Objectives:
**1.** In the Lustre caching thread, what value does the file system have for lru_max_age?
**2.** Write the next part of the Lustre caching thread, picking up right after its final sentence.

Passage to read:
>>>>>

Andreas
The file system has lru_max_age=9000000. I have been googling around to
find out what this controls, but haven't found much. Is there
documentation on how the memory management works with Lustre? I wonder
what the lru actually means. How is it that 2 files on the same node
are not controlled by the same lru mechanism, as SCR300's pages are
being lru'ed out when they are clearly used more recently than any in
SCRATCH?
Thanks
John
On 12/12/2016 6:59 PM, Dilger, Andreas wrote:
On Dec 12, 2016, at 15:50, John Bauer <[email protected]> wrote:
I'm observing some undesirable caching of OSC data in the system buffers. This
is a single node, single process application. There are 2 files of interest,
SCRATCH and SCR300, both are scratch files with stripeCount=4. The system has
128GB of memory. Lustre maxes out at about 59GB of memory used for caching.

<<<<<

Entries:

>>>>>

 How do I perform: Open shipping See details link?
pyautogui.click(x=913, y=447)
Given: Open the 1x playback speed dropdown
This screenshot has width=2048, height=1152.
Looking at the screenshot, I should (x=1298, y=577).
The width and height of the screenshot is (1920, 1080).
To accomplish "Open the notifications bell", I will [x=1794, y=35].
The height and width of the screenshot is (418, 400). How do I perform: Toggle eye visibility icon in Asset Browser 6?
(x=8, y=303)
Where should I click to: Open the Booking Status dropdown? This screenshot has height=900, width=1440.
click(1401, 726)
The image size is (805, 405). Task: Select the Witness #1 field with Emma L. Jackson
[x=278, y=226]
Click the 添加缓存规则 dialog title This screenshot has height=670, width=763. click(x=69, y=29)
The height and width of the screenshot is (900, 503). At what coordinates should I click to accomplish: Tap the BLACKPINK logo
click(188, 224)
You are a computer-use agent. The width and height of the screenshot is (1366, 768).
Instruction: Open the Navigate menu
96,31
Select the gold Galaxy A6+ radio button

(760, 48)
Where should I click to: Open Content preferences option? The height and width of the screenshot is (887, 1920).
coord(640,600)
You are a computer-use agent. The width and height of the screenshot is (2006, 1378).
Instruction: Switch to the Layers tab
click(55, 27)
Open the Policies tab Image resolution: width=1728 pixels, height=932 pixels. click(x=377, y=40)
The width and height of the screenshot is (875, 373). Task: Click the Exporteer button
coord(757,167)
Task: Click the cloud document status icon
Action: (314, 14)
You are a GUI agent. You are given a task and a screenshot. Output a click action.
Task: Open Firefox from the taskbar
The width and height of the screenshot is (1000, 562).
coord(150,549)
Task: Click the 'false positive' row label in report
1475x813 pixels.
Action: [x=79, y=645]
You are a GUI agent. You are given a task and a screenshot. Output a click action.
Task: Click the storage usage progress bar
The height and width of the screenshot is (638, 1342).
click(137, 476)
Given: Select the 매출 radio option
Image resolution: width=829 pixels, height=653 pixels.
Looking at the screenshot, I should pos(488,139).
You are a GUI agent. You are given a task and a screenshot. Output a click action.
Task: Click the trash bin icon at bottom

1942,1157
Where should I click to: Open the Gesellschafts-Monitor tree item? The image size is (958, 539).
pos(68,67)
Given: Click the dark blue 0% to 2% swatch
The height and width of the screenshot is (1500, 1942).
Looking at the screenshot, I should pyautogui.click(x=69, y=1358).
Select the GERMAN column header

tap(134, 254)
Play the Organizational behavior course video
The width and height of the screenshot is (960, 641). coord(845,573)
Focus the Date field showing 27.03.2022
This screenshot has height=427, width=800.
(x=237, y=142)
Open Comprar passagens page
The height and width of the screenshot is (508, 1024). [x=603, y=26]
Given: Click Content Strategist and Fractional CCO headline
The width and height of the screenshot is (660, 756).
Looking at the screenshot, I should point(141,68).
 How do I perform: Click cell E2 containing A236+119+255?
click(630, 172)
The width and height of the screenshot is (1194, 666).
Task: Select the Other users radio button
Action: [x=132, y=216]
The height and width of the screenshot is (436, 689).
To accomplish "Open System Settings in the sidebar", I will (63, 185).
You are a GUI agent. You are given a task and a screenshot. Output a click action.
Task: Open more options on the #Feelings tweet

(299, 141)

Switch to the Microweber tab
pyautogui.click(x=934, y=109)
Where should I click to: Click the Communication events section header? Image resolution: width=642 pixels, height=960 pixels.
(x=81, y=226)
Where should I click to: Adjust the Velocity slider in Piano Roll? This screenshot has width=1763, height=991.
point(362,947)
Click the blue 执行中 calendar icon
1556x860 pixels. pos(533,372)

<<<<<

Responses by task:
**1.** 9000000

**2.**
SCRATCH, About 22GB is written/read during the first 300 seconds of the run.
No further activity to the file ( but remains open ) until about 18,700 seconds
into the run when another 22GB is written/read. Illustrated in the top frame
of the first plot below. In the bottom frame of the first plot is the amount
of system cache used by each of the 4 OSC's associated with the file over the
course of the run ( nearly identical, as would be expected ). Note that each
the OSC's retains its 5.5GB of memory even though nothing is happening to the
file.
SCR300, A 110GB file, written and repeatedly read between the times of the
above SCRATCH file's I/O.
What is of interest it that while SCR300 is doing all its I/O, and its
associated OSC's are fighting each other for caching memory, the 4 OSC's for
the inactive file(SCRATCH) retain their 22GB of memory. Why are the 4 OSC's
for the inactive file exempt from giving up their memory? It is very
reproducible.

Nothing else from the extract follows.